> _PROVIDED PASSAGE_:
- - -

Lack of committement and determination towards different self-care practices was also another identified individual level barrier.
“…and it takes determination. Sometimes laziness, sometimes getting up in the morning… and doing physical exercise is not comfortable”. (65 years old, male, P2).
Institutional barriers of the study participants.
Under this theme such barriers of hypertension self-care practices discussed by/with the clients include lack of attention from health professionals and improper councelling of patients. In support of this perspective, a participant narrated that
“we meet doctors once every three months or every four months… Doctors are also uncomfortable for us[patients]. In one room, four doctors and four clients are examined together. It is not easy for the client to express his heart, but other than that, as a personal friend, I have many medical friends and relatives, so I have not had so many problems”. (A 50 years old, male, P1)
Social and/or economic barriers of the study participants.
Such barriers include lack of family support, peer pressure, finanitial problems, problems related to the nature of their work.
Pressures that came from friends including colleagues and neighbors were stated as contributing barriers to not perform different self-care practices.

- - -

> _INFORMATION SUPPLIED_:
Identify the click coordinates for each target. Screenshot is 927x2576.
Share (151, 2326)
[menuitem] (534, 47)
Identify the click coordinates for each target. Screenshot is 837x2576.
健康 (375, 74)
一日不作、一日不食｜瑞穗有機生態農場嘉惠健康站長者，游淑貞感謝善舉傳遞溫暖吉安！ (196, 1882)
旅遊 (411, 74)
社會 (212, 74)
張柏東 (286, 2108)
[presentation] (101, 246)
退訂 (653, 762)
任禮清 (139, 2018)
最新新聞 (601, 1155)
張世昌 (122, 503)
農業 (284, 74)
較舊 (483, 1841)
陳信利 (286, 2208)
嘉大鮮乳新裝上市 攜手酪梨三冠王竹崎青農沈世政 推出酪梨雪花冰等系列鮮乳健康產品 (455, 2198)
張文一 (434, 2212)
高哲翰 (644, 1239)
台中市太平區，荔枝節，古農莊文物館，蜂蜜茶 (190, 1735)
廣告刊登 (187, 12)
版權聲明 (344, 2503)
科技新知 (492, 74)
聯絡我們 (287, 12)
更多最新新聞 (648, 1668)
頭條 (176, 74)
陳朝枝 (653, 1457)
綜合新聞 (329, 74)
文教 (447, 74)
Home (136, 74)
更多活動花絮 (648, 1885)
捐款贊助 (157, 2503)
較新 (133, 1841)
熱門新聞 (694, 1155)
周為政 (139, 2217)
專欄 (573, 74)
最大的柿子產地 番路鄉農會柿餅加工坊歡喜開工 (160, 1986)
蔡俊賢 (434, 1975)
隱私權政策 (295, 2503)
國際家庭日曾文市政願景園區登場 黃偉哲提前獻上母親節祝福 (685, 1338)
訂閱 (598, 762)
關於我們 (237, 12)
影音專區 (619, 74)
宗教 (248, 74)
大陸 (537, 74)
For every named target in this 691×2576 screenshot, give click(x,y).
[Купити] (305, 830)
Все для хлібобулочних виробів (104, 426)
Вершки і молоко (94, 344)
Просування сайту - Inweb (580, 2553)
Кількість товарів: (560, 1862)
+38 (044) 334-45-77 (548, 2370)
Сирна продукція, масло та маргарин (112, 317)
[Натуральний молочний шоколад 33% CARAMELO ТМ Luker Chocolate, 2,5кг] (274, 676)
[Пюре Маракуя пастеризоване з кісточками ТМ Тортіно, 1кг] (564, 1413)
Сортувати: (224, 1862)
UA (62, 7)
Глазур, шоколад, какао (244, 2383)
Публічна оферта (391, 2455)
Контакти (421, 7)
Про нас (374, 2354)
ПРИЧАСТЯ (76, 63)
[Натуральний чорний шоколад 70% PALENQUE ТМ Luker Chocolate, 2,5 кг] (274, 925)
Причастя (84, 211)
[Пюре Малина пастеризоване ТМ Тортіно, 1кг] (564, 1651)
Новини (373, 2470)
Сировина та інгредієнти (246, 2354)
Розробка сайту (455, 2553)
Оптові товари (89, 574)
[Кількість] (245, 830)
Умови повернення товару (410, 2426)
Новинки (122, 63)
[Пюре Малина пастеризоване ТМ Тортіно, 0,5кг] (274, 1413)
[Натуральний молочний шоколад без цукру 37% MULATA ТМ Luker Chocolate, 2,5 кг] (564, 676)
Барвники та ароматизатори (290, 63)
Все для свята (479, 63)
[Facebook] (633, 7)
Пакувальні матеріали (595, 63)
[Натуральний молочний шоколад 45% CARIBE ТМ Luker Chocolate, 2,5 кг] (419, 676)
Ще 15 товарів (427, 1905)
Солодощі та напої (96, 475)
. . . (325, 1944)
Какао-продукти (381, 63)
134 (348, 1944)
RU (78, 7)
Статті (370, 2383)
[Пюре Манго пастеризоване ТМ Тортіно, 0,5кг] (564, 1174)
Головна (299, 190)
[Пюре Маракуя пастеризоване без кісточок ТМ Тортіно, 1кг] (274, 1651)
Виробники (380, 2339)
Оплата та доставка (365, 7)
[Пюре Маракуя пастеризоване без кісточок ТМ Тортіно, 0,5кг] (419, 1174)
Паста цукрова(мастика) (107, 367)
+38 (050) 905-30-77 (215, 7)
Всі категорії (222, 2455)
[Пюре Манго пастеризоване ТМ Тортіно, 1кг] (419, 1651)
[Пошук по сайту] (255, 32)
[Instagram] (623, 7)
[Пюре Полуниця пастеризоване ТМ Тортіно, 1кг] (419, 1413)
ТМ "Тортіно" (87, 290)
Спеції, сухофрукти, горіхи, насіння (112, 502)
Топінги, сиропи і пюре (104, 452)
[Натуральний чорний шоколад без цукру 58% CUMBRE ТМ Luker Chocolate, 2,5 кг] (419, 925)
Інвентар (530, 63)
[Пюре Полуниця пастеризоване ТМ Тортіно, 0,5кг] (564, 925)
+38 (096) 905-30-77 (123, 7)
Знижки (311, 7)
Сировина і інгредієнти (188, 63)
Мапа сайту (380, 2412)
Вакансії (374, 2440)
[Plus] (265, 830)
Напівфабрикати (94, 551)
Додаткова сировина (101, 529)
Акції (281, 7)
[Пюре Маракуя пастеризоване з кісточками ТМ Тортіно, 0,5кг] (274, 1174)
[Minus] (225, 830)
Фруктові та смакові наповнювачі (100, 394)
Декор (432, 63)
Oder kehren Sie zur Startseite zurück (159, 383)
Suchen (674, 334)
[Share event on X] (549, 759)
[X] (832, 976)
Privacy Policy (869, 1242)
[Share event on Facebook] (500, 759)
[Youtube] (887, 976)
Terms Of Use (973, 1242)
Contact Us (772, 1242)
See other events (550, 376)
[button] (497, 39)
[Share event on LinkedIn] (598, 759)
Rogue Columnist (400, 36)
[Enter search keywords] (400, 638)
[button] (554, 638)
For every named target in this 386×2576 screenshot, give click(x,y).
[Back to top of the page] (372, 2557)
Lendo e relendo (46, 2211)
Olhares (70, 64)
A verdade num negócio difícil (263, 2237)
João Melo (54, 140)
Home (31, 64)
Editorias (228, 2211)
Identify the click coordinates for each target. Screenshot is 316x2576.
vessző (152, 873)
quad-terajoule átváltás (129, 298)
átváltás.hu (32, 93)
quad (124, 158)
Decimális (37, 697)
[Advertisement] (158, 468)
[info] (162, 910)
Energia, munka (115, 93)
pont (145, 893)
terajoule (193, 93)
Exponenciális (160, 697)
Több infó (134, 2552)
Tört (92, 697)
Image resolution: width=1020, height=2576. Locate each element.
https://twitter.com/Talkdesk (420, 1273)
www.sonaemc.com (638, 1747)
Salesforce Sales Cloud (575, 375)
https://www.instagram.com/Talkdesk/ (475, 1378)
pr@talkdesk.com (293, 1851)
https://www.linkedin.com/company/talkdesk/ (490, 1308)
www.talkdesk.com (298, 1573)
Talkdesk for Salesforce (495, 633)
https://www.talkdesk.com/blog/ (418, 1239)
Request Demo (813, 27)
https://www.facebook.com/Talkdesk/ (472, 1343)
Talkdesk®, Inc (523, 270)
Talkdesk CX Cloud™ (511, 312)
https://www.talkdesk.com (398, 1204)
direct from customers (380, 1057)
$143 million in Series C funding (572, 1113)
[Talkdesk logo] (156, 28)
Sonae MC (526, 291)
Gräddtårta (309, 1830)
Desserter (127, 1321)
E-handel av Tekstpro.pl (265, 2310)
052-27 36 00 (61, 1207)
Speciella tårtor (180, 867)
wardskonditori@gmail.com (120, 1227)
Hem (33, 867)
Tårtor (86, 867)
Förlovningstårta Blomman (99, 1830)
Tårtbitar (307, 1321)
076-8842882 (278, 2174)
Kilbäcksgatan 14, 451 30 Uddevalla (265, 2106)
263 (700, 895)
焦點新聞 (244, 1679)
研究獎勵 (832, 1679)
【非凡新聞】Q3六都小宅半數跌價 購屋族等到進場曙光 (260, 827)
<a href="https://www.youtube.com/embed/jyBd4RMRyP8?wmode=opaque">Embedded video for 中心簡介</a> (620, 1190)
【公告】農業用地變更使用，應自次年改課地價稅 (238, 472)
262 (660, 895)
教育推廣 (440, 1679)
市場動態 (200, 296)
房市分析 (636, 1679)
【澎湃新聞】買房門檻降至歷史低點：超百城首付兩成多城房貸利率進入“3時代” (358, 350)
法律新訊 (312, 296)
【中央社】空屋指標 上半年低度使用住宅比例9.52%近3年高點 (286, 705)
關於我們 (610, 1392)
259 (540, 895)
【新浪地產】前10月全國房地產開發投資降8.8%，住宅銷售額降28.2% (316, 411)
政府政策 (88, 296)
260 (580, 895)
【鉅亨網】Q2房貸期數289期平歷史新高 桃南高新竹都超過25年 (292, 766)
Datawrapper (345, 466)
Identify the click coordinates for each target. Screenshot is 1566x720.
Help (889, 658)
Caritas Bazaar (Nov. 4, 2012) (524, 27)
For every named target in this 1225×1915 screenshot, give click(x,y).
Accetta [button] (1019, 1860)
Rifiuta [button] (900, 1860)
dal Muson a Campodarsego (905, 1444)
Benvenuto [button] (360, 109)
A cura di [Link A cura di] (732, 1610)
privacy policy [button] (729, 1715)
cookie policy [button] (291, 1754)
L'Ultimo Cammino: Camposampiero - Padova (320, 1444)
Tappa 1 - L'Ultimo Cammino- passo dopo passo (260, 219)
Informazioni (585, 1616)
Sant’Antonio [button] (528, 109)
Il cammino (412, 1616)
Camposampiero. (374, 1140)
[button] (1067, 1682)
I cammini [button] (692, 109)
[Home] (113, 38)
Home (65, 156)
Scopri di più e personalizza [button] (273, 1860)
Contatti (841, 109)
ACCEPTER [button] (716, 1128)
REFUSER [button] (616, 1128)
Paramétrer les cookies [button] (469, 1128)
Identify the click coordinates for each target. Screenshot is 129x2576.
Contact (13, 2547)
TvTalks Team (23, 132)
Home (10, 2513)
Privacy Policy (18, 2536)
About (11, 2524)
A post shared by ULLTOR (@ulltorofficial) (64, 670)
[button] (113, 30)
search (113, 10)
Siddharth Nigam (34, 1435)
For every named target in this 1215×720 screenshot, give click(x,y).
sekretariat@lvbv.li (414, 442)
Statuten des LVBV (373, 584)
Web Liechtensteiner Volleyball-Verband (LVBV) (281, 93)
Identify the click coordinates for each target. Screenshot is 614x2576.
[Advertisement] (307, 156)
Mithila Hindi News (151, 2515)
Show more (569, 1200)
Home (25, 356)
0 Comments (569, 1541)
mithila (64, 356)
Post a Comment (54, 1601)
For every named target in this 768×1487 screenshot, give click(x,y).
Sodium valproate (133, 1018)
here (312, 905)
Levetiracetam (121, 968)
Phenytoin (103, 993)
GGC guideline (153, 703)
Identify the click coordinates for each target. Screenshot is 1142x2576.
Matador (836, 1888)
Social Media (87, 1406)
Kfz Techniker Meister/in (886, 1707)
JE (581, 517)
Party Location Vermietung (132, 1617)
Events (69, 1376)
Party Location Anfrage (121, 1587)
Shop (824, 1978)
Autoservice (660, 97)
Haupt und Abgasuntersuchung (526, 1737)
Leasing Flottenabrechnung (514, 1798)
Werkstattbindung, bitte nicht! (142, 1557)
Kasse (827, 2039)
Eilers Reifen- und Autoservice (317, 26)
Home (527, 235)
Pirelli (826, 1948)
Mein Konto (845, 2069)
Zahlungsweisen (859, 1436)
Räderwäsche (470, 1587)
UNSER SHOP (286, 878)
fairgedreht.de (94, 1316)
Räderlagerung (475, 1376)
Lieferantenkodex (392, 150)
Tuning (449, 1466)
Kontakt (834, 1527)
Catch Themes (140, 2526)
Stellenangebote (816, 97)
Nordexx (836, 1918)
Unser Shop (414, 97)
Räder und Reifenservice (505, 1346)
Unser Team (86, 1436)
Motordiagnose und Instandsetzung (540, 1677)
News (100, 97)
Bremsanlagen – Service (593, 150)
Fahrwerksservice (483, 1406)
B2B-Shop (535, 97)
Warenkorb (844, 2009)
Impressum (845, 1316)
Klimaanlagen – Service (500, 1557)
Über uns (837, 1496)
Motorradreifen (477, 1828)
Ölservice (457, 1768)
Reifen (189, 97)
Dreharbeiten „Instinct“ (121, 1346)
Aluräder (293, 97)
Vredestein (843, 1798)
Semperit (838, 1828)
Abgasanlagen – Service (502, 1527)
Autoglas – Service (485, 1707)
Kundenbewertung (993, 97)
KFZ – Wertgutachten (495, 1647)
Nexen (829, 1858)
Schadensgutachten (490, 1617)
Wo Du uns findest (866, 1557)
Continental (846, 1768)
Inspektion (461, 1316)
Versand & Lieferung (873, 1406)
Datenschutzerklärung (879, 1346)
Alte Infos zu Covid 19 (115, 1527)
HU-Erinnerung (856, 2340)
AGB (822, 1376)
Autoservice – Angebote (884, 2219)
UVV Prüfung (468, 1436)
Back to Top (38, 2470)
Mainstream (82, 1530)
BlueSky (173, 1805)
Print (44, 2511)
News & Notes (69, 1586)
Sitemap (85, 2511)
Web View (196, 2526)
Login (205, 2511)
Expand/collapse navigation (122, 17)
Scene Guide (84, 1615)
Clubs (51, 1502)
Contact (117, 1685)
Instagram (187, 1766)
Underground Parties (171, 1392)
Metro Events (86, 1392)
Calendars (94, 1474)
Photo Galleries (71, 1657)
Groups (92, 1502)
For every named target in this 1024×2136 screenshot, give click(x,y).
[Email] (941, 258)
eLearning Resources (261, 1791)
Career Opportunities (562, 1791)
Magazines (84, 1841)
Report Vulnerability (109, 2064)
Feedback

- - -

> _USING THE INFORMATION_:
1. According to the passage on hypertension self-care barriers, why does the 50-year-old male participant find it hard for a client to express himself during a medical visit?
2. List every social or economic barrier to self-care that the passage on hypertension self-care barriers names.

> _REPLIES_:
1. Four doctors and four clients are examined together in a single room, so a client does not find it easy to express his heart.

2.
- Lack of family support
- Peer pressure
- Financial problems
- Problems related to the nature of their work